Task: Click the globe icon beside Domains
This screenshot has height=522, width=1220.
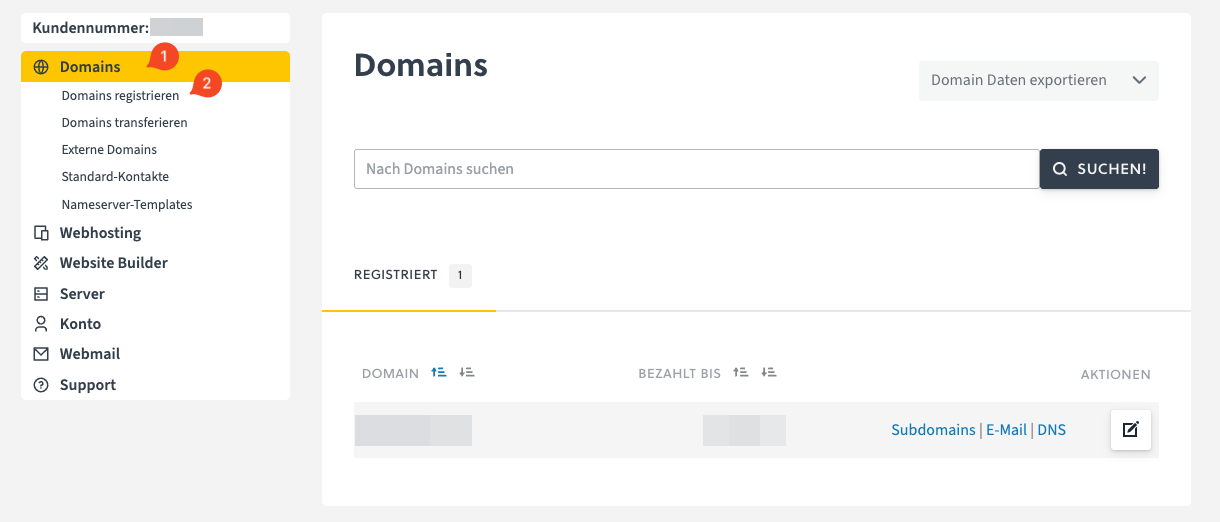Action: click(x=41, y=67)
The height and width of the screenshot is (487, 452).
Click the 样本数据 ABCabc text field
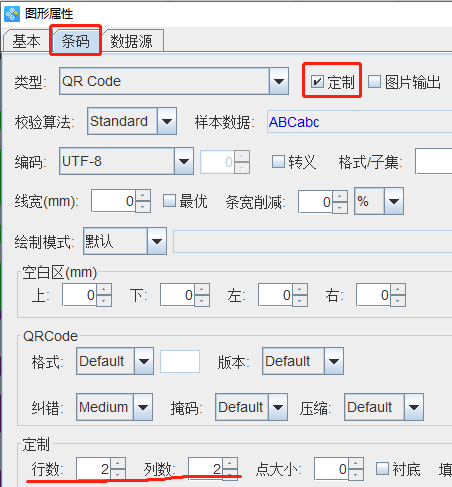[x=359, y=122]

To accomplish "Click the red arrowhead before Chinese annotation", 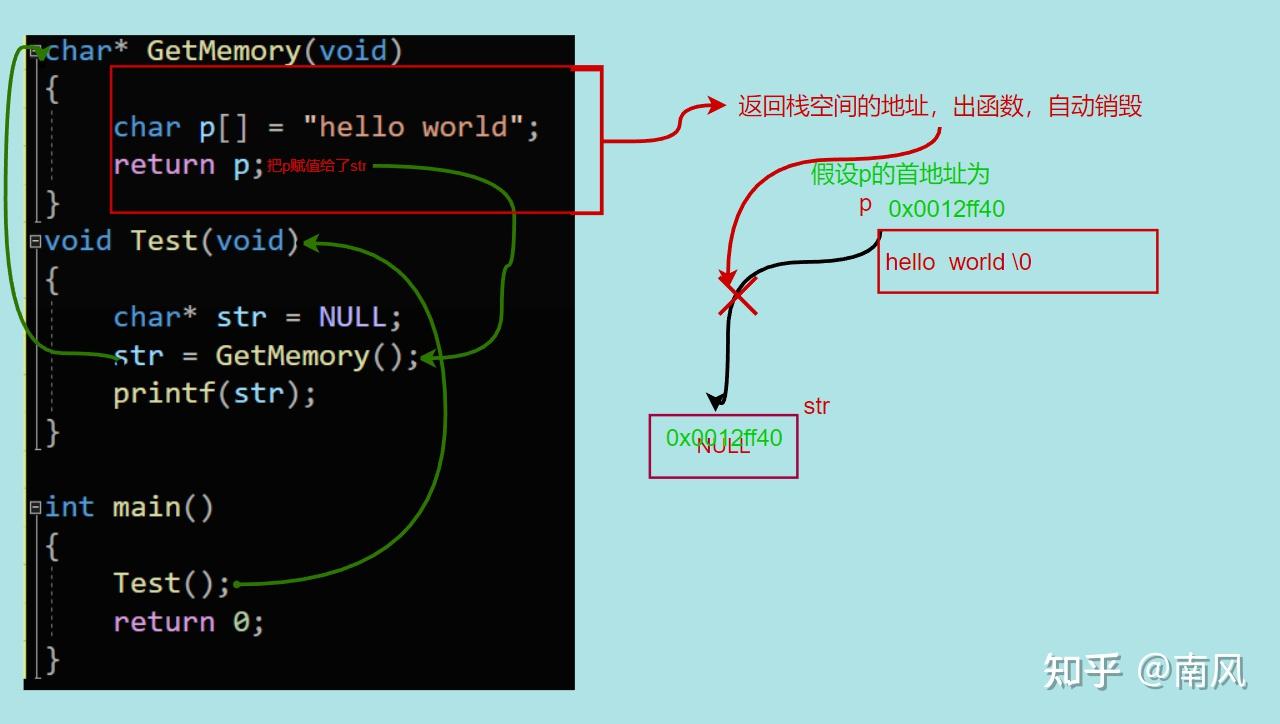I will (x=715, y=105).
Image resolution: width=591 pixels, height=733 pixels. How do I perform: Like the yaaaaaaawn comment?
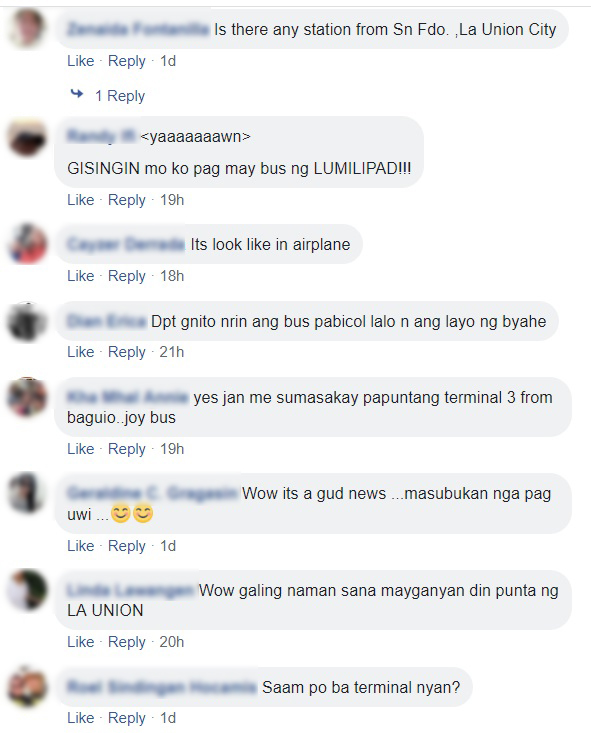tap(80, 200)
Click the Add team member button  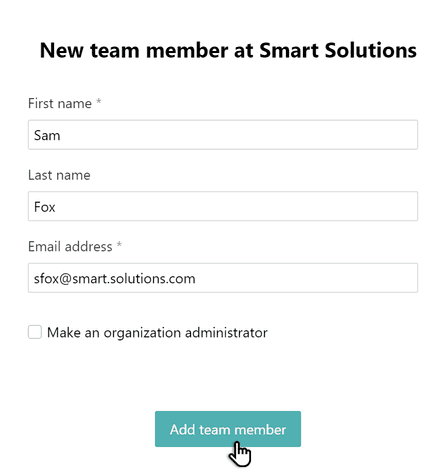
*****
| DIRECTIONS |
Every picture stays out; reproduce exactly the lines from the one with "Image resolution: width=591" through the last line of the data above.

| SOLUTION |
Image resolution: width=591 pixels, height=733 pixels. How do I perform: Like the yaaaaaaawn comment?
tap(80, 200)
Click the Add team member button  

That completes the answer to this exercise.